杜鹃花类菌根真菌属于有隔膜的真菌。丝孢菌类的树粉孢属(Oidiodendron)是经常被分离到的种类之一，其中Oidiodendron maius最早是Tokumasu(1973)在日本从杜鹃花科植物根系中首次分离并报道的。从此以后，在杜鹃花科其他的植物的根系中也相继发现了该菌的共生现象，是北半球常被分离到的杜鹃花类菌根真菌类型。研究表明杜鹃花类菌根真菌Oidiodendron maius利用硝态氮的能力较强，从而促进宿主植物对硝态氮的吸收。
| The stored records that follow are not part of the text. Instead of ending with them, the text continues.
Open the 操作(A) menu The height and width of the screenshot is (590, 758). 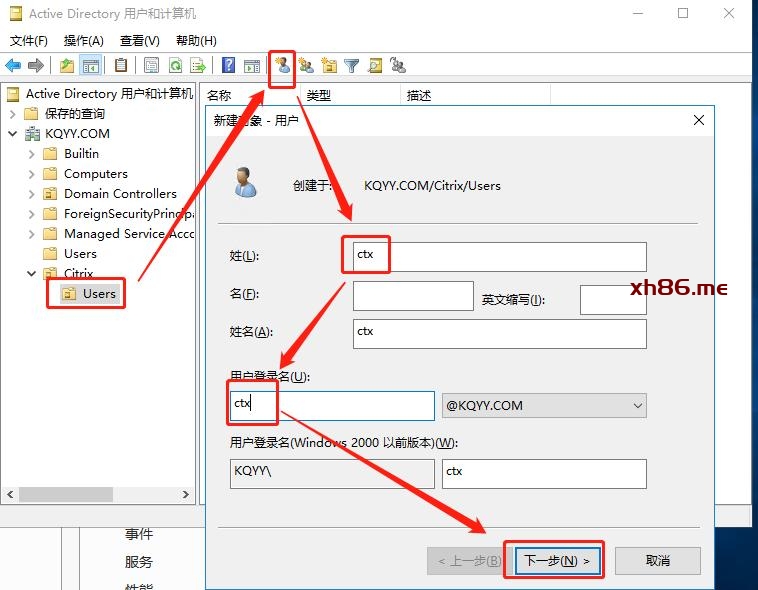83,41
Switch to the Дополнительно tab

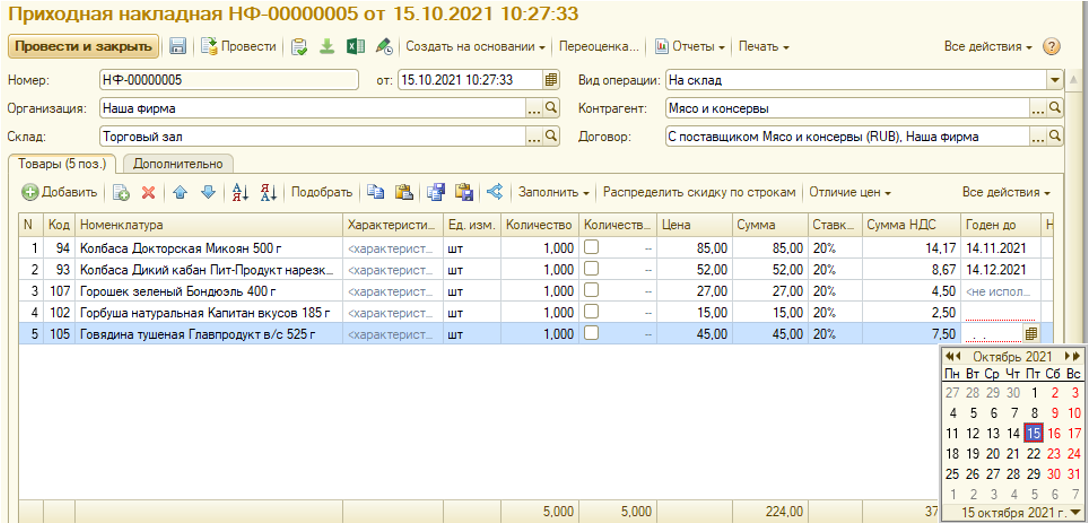[x=176, y=163]
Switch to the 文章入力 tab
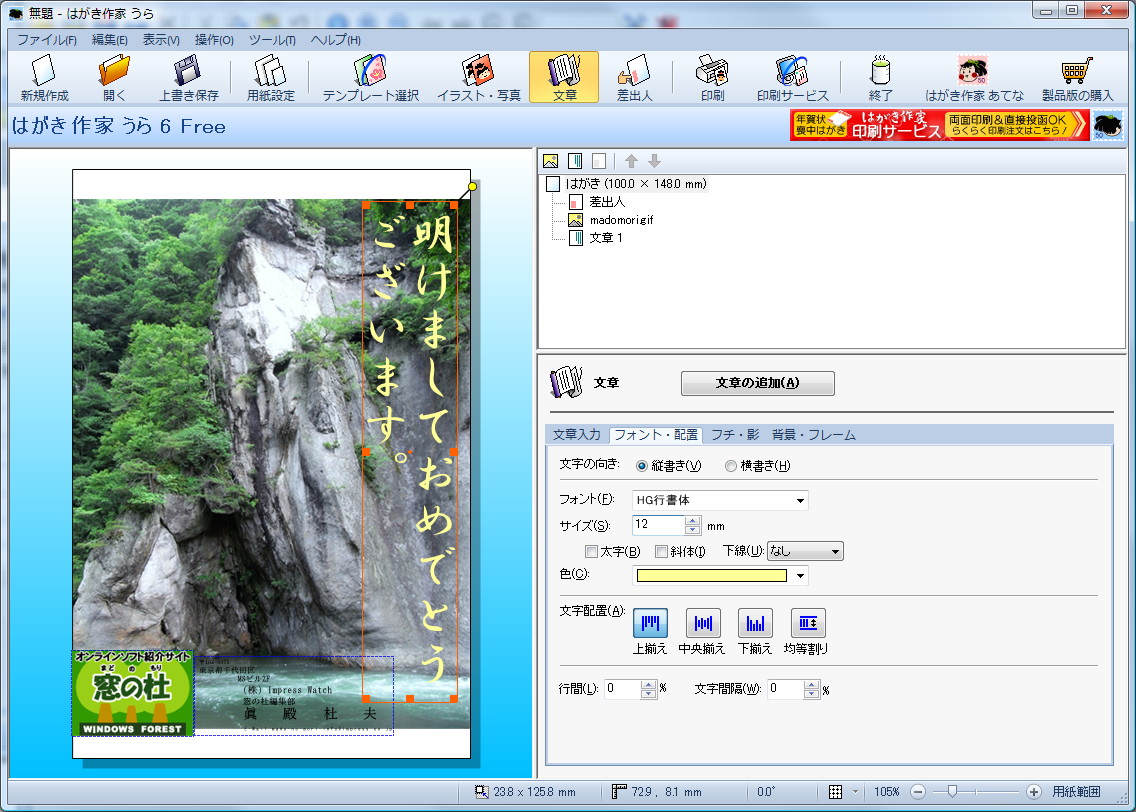This screenshot has height=812, width=1136. click(577, 434)
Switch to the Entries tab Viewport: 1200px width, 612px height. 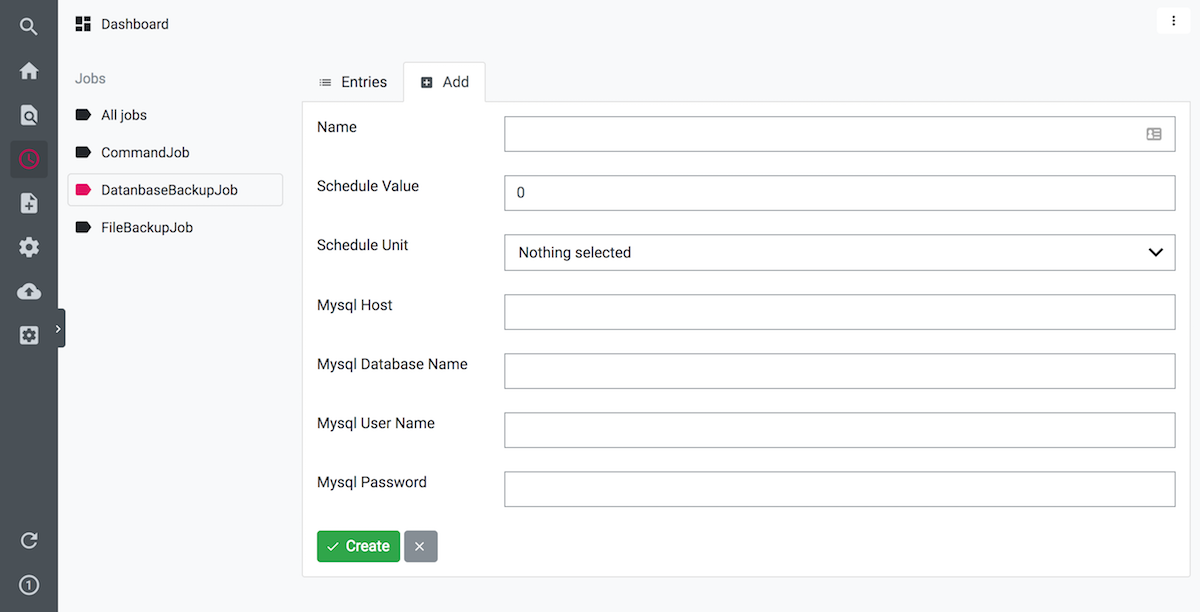pyautogui.click(x=353, y=82)
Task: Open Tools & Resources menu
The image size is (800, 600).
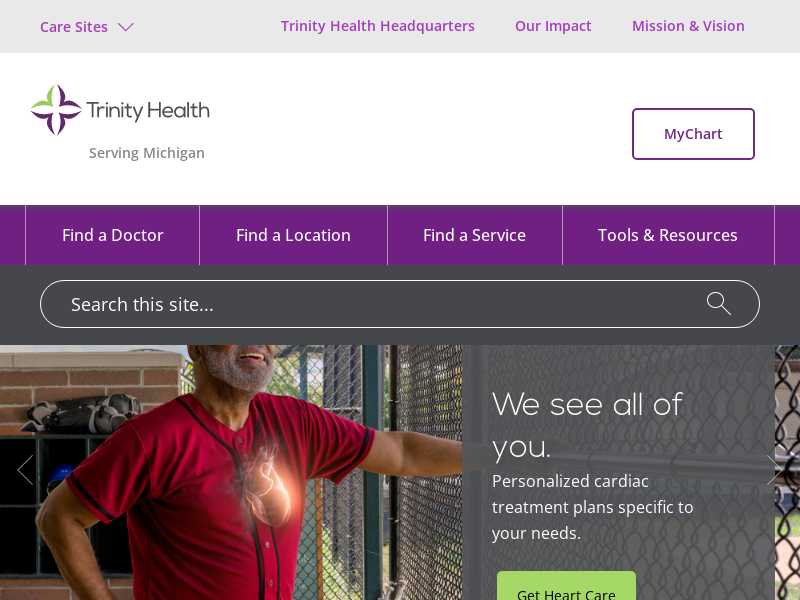Action: pos(668,235)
测定菌根菌生物量对综合利用其生物资源、了解和研究菌根菌与其所在生境的各因素的关系、乃至其在生态系统中的生态位以及它在生态系统中物质循环中所起到的作用都有着十分重要的意义。目前，对于生态系统中共生菌生物量定量的相关研究仍处于不成熟阶段，相关调查研究的报道还很少。在研究杜鹃花类菌根真菌生态适应能力中，目前尚未发展出有效定量检测该菌的方法。实时荧光定量依赖于特异性引物和探针，特异地检测靶标菌的特定核苷酸序列，通过核酸数量来反映靶标菌的数量，是当前真菌定量检测的最有效技术手段，在白僵菌或绿僵菌的定量检测应用中已取得成功。杜鹃花类菌根真菌的定量检测技术缺乏，制约了其基础研究的深入，限制了杜鹃花类菌根真菌应用研究的进一步发展。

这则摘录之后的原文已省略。